▸ Task to complete
Reproduce everything from the start of the data down to the line containing "Action: 248,288", both ends included, with the pictures omitted.

:: Records provided

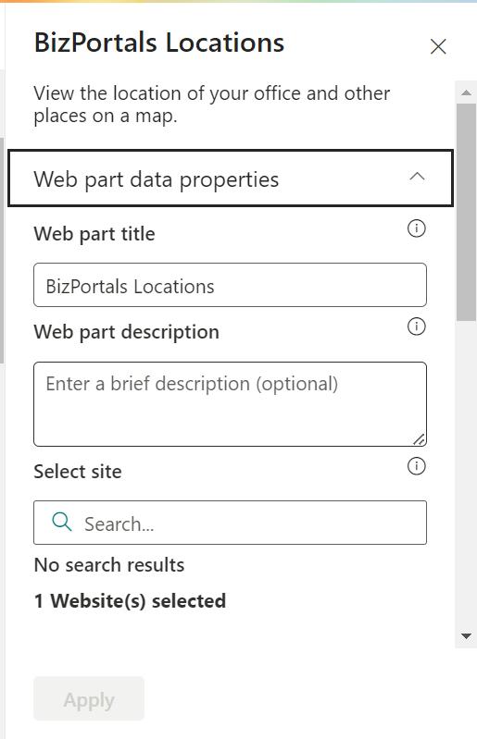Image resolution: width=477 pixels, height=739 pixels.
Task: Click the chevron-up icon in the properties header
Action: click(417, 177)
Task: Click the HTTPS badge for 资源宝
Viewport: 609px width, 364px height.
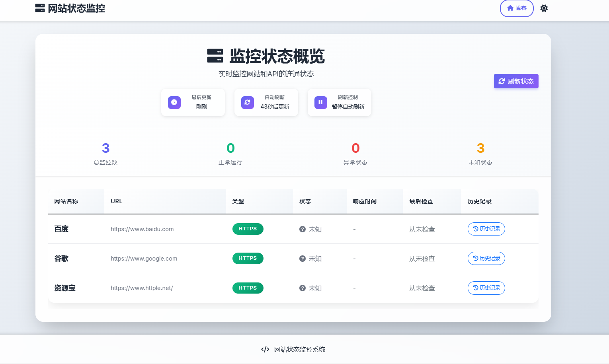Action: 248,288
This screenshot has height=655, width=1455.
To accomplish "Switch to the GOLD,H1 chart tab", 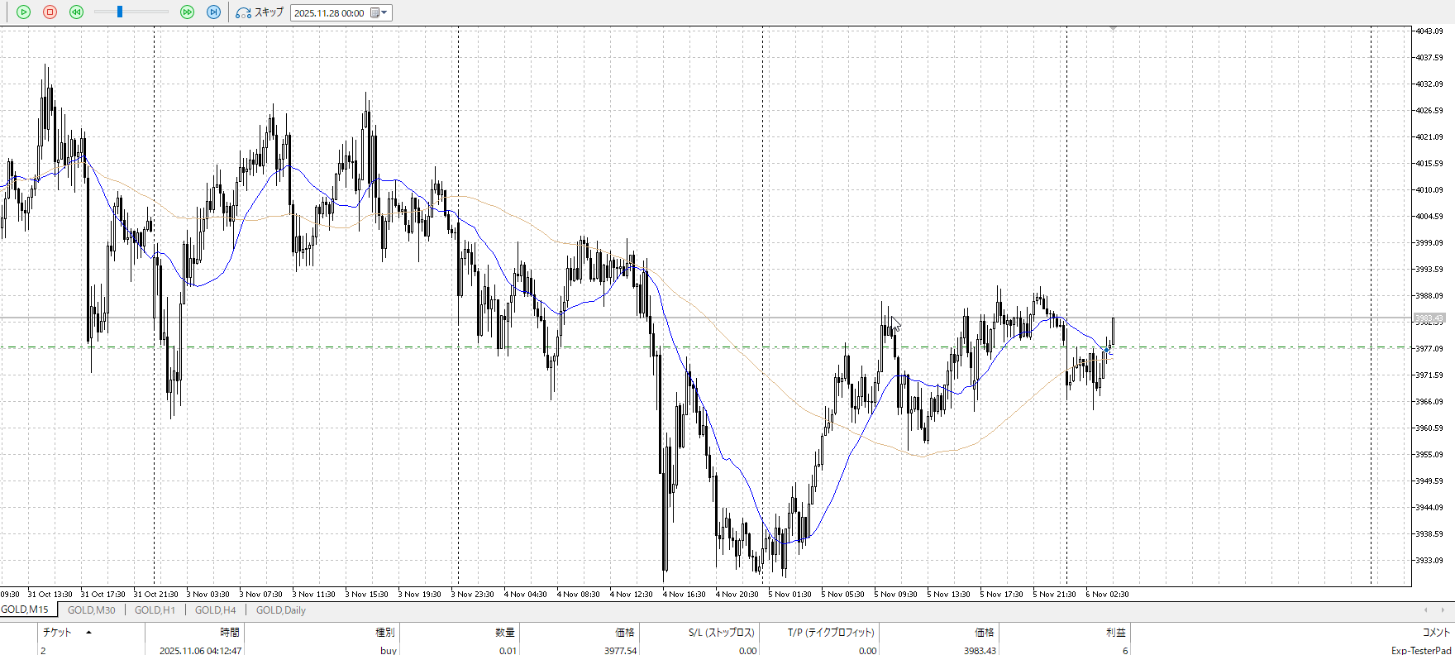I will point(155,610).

::::

▸ Worked solution
Image resolution: width=477 pixels, height=739 pixels.
Task: Click the chevron-up icon in the properties header
Action: click(417, 177)
Task: Click the HTTPS badge for 资源宝
Viewport: 609px width, 364px height.
Action: 248,288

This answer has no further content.